[[ Given records, beginning ]]

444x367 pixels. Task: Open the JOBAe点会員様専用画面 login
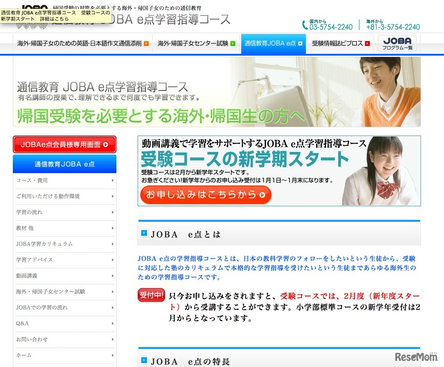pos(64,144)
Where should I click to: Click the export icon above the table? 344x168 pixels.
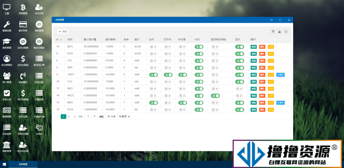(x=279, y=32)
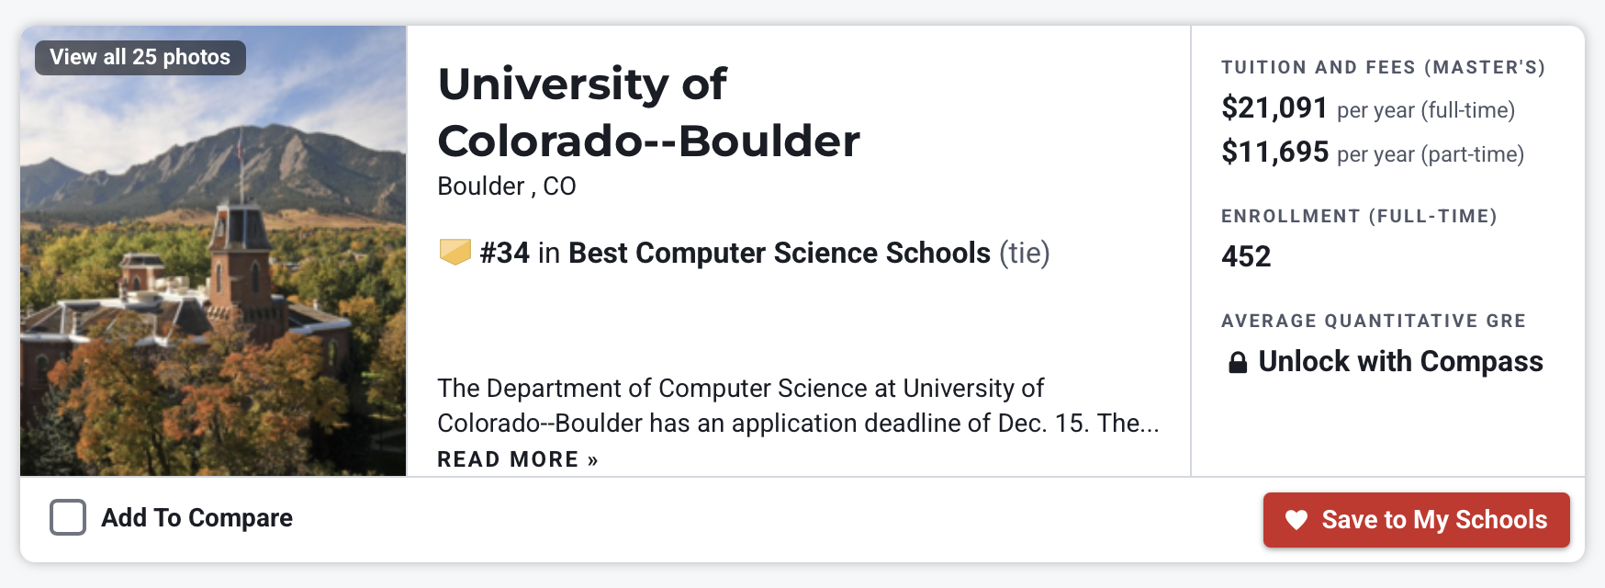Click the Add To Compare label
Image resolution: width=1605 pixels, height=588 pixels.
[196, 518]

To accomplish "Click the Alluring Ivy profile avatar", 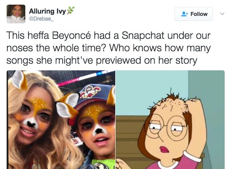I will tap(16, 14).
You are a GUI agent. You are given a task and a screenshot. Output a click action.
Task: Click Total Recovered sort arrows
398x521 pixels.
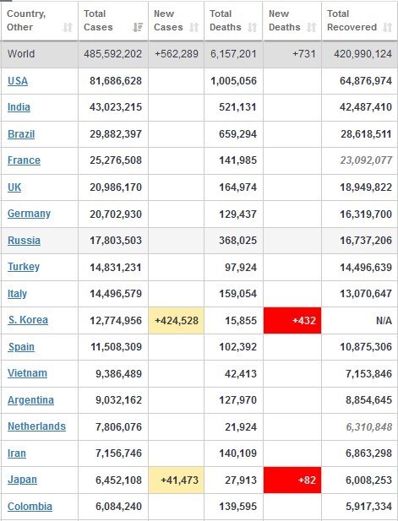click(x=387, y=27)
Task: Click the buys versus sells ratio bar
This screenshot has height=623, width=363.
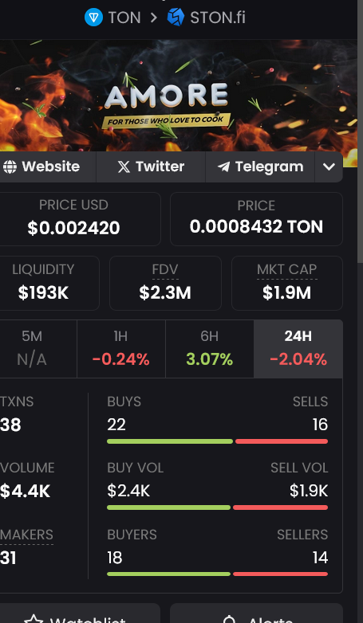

[[ Given records, end ]]

Exercise description – Return, exactly and without extra lines, everything from the line with "Task: Click Total Recovered sort arrows" through the last line of the material above, both included. Pictures must be dropped.

Task output –
Task: Click Total Recovered sort arrows
398x521 pixels.
click(x=387, y=27)
Task: Click the buys versus sells ratio bar
This screenshot has height=623, width=363.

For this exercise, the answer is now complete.